ARRANCA LA CAMPAÑA

La campaña electoral ha comenzado. Con tintes de reposición, menos gastos y la mirada de los partidos puesta en los indecisos, la categoría donde las encuestas sitúan a uno de cada tres votantes para agrupar a quienes vacilan ante las distintas opciones y los que aún dudan de si merecerá la pena acudir a su colegio electoral. La abstención constituye mayor enemigo para los partidos que sus adversarios ante un electorado obligado a resignarse con la incapacidad para formar gobierno de unos líderes políticos cuya principal tarea no pasa por socavar el convencimiento de los votantes ajenos, sino convencer a los propios de que el camino hasta las urnas el próximo 26 de junio merecerá la pena esta vez más que la anterior. Con los mismos carteles e idénticos programas, la suma o la merma de votos recaerá más que nunca sobre los hombros de los candidatos. Mariano Rajoy, que ha convertido ‘el Gobierno o la nada’ en su blasón, jugó por necesidad la baza del desgaste y ahora buscará el rédito de esgrimir las certidumbres más incluso que los méritos del Partido Popular. El candidato del PP ofrece la certeza de lo conocido como aval ante una repetición electoral que le ha facilitado acallar los murmullos de sucesión en sus filas.
Pedro Sánchez se esforzará por recordar a los españoles que ninguno tanto como él se ha afanado en alcanzar un acuerdo que evitase esta inédita segunda vuelta. Su pacto con Ciudadanos, aunque insuficiente, le permite argumentar contra la peligrosa frustración de los electores. Su principal objetivo, contradecir las encuestas que sitúan a los socialistas en una tercera posición que le obligaría a someter su liderazgo al refrendo de sus propias filas. Su mayor temor es la esperanza de Pablo Iglesias, que ha limitado al diseño los cambios en su programa electoral y depositado sus expectativas de sumar votos en el acuerdo con IU y su pericia ante los focos. El líder de Podemos ha unido su destino al de Alberto Garzón convencido por los sondeos de encontrarse ante su gran oportunidad de capitalizar el voto de izquierdas.

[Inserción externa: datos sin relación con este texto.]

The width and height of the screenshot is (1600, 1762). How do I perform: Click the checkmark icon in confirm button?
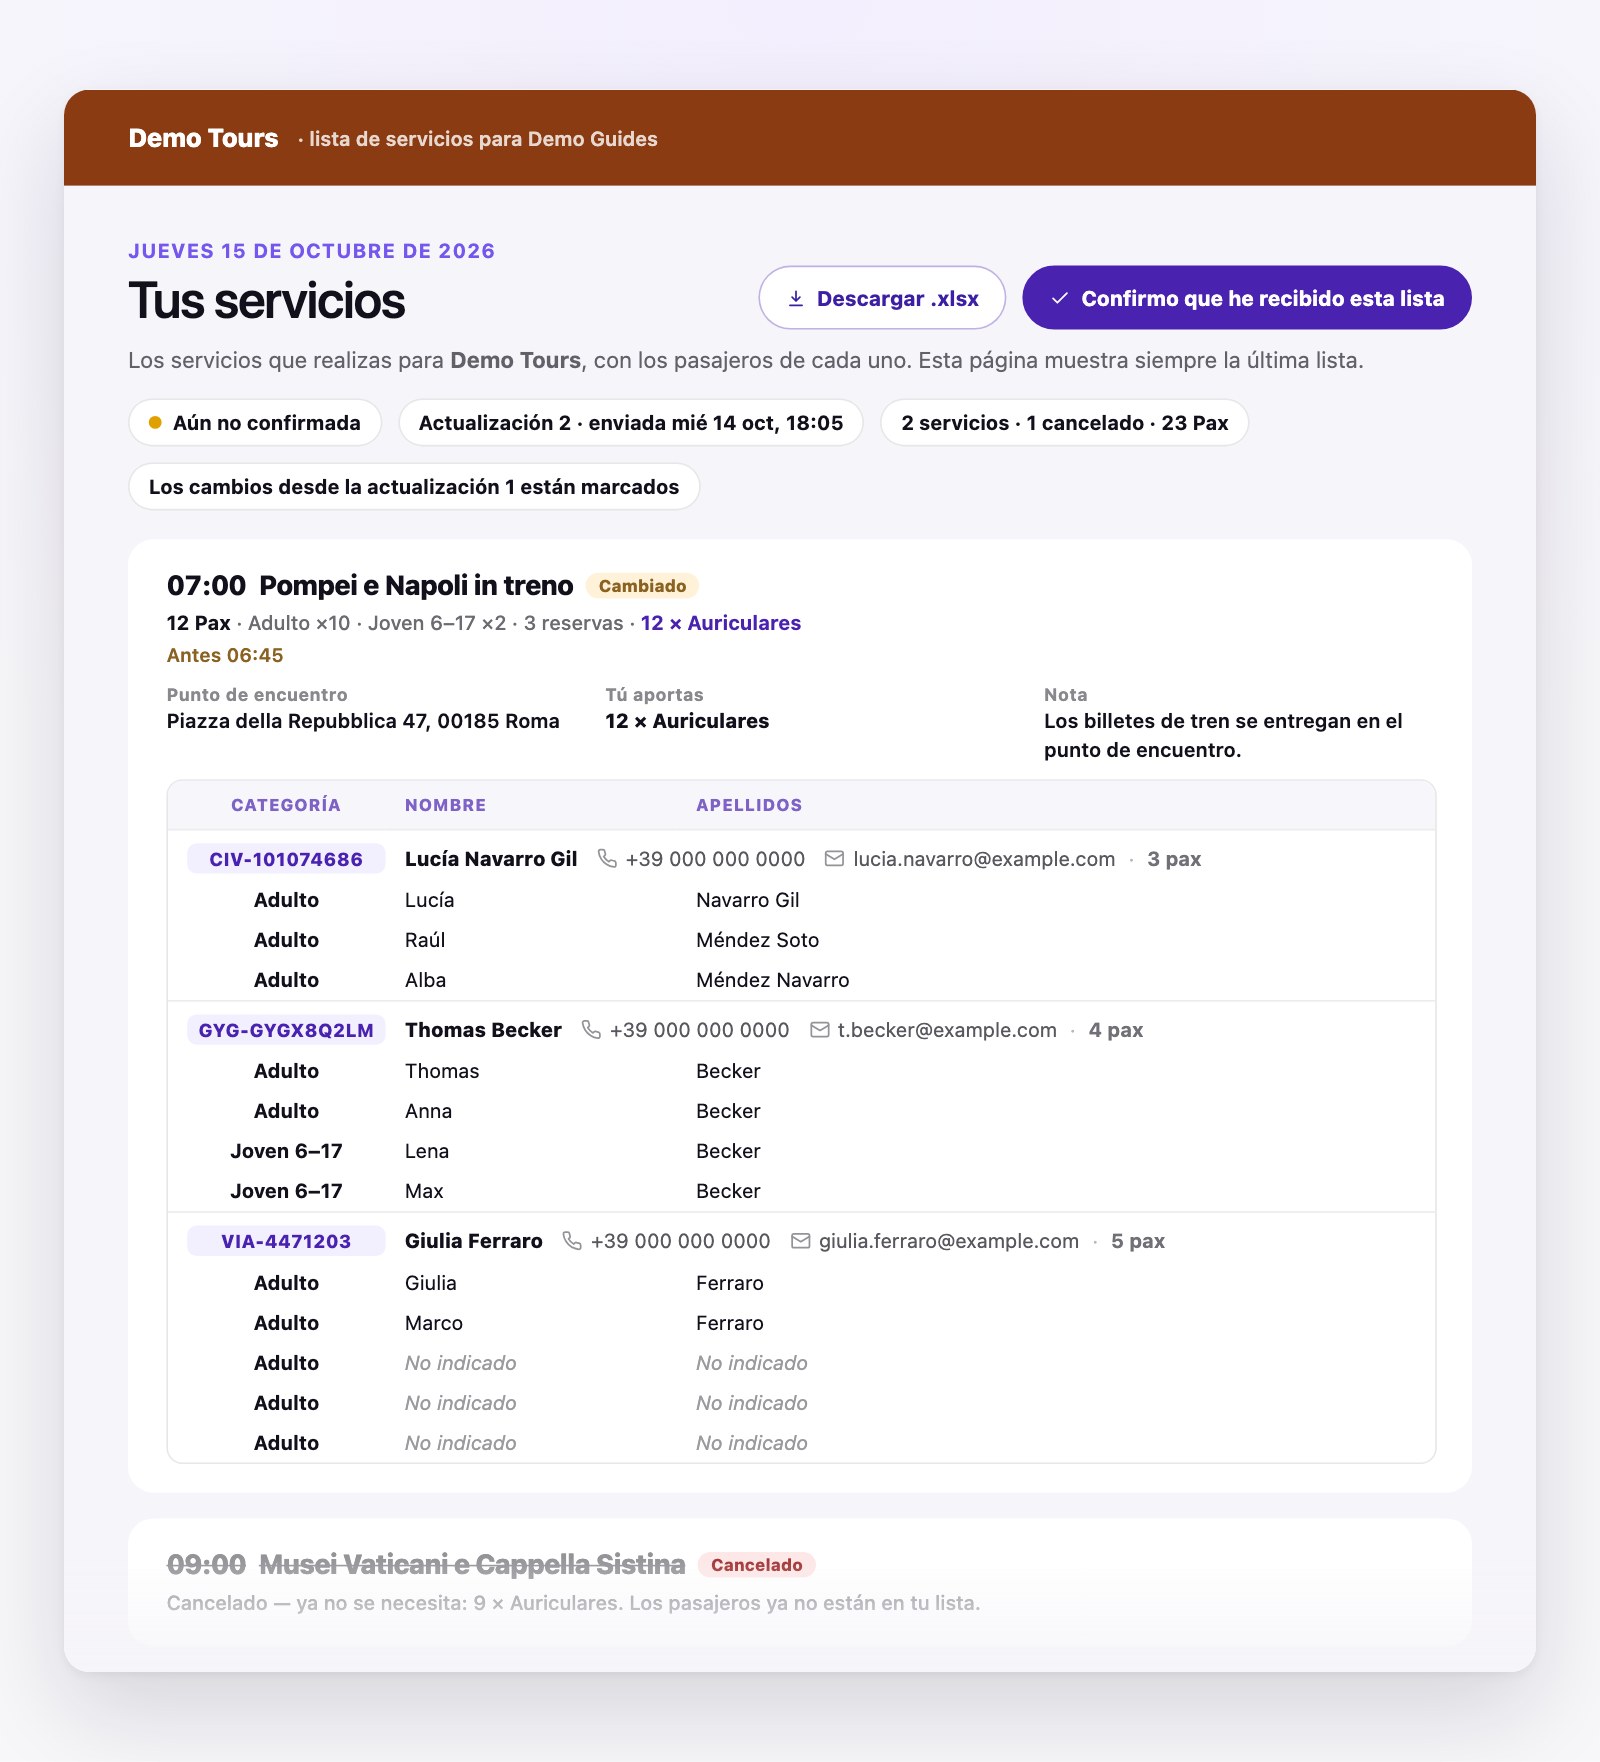tap(1060, 299)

En cambio, ningún sondeo sitúa a Albert Rivera en ninguna posición que no sea la cuarta. Sin embargo, estaría más que dispuesto a conformarse con ella si deja en sus manos las llaves de la puerta de La Moncloa. Es consciente de que puede ahorrarse el triunfalismo que las siglas exigen a otros para centrarse en convencer a los electores de que el voto a Ciudadanos será bien empleado en una hipotética negociación. Necesitará contrarrestar el discurso del PP, que se esmerará en presentarle como un embaucador de confiados votantes conservadores dispuesto luego a pactar con cualquiera.
Los cuatro se juegan mucho, casi todo, pero no tanto como los asturianos a quienes pedirán su voto en una campaña en la que ni siquiera todos ellos tienen previsto poner sus pies en la región. La previsión de que los resultados no serán muy distintos a los de diciembre ha enfriado el interés de los líderes nacionales por Asturias, más preocupados por demostrar que son capaces de fotografiarse en la cocina de su casa, sentarse en el salón de una familia española cualquiera, recorrer mercados y hasta dejarse entrevistar por niños, al menos siempre que una cámara pueda reflejarlo. Veremos una campaña efectista, por su apelación a lo emocional; tal vez más atrevida, a medida que las encuestas aprieten, y por descontado, polarizada, con el debate entre la nueva y la vieja política postergado de nuevo a la clásica elección entre la derecha y la izquierda, el cambio o la continuidad, con discursos encaminados a achicar el espacio a las opciones ideológicas más próximas. En esta coyuntura, los asuntos de Asturias quedarán, más allá de las referencias obligadas de los líderes nacionales, para los políticos autóctonos, que incluso se han aprobado unas vacaciones parlamentarias con la intención de volcarse en una campaña que en realidad no ha cesado desde diciembre, aunque para la mayoría no exista más estrategia que la de mirar hacia Madrid.